SELECTED EXTRACT.
3

I am interested in doing some snail mail based surveys but I am looking for quick ways to digitize the surveys they send back.

So if I had a question and 5 boxes beneath it where you would indicate your opinion by checking the appropriate box, does anything exist where I could scan it and run it through a piece of software that spit out the responses.

Edit clarification:

I am inquiring about what I need to do after the paper has been digitized. I want to write some code that looks at an image file and recognizes which box has been marked in and outputs a representation of the respondents answers.

I would be looking at a page scanned from a desktop scanner or something similar.

jimstandard
  • 1,067
  • 2
  • 10
  • 17
  • 1
    Do you own a Scantron device? Or are you trying to emulate a scantron device using a desktop scanner? What are you trying to do? – S.Lott Jan 09 '12 at 19:27
  • If you were willing to let go of python, you might find auto-multiple-choice (home.gna.org/auto-qcm/) of interest... – dat Dec 19 '13 at 15:36

3 Answers3

3

From what i see you don't really need ICR (intelligent character recognition, used for handwritten and handprinted texts), but what you need is OMR - optical mark recognition (capturing human-marked data from document forms such as surveys and tests).

The bad news is you would hardly find an opensource library for python. But there's a solution - you can use a cloud SDK, it's a website that let you upload an image and send you back an OCR'ed data. Try www.ocrsdk.com, it is a cloud based OCR SDK recently launched by ABBYY. It's now in closed beta so it's completely free to use.

MATERIAL.
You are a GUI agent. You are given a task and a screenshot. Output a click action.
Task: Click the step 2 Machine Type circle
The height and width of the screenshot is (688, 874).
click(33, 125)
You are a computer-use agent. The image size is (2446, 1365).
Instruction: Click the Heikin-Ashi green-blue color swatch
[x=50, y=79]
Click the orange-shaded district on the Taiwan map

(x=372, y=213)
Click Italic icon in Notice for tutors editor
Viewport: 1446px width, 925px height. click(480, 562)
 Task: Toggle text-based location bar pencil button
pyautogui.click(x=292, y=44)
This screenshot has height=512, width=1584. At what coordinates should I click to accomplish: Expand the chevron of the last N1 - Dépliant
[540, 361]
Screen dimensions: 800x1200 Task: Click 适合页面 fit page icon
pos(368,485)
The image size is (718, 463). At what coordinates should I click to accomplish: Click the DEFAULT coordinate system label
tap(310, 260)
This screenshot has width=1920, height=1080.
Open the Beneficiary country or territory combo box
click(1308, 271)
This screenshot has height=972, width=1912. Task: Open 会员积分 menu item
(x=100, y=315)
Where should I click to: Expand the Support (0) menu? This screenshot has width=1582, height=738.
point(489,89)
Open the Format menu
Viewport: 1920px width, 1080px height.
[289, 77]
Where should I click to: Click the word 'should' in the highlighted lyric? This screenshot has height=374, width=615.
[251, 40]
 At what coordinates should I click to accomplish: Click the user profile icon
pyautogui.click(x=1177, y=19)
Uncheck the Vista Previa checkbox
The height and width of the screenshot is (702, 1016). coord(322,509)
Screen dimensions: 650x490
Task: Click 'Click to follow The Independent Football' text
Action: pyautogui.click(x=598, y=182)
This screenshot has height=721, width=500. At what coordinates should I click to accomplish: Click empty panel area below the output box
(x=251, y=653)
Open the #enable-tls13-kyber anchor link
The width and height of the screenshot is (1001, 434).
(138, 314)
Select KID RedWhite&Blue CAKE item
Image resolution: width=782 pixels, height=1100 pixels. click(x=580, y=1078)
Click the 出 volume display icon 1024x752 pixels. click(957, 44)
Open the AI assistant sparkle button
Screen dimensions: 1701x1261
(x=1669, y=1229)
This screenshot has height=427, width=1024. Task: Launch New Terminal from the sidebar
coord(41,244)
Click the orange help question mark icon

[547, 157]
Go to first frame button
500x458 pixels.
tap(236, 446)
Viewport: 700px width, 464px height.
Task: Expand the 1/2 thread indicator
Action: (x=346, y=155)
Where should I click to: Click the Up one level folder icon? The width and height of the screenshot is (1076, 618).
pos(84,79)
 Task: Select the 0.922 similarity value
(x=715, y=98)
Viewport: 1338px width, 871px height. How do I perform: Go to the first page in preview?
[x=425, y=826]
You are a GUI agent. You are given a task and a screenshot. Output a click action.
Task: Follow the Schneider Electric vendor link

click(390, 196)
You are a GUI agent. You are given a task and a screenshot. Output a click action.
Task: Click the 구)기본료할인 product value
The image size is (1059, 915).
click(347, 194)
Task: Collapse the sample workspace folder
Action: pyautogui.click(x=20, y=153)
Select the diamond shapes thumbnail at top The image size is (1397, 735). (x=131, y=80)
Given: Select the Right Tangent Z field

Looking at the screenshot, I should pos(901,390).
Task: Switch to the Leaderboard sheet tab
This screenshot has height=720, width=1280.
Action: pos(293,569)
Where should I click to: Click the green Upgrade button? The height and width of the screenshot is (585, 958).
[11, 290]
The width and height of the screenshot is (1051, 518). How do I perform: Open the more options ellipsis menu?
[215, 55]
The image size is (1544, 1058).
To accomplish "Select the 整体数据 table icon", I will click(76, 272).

THE REQUEST. Please name the company that the survey-scanning thread says recently launched the cloud-based OCR SDK at www.ocrsdk.com. The items have nothing to do with the survey-scanning thread.

ANSWER TO THIS TASK. ABBYY.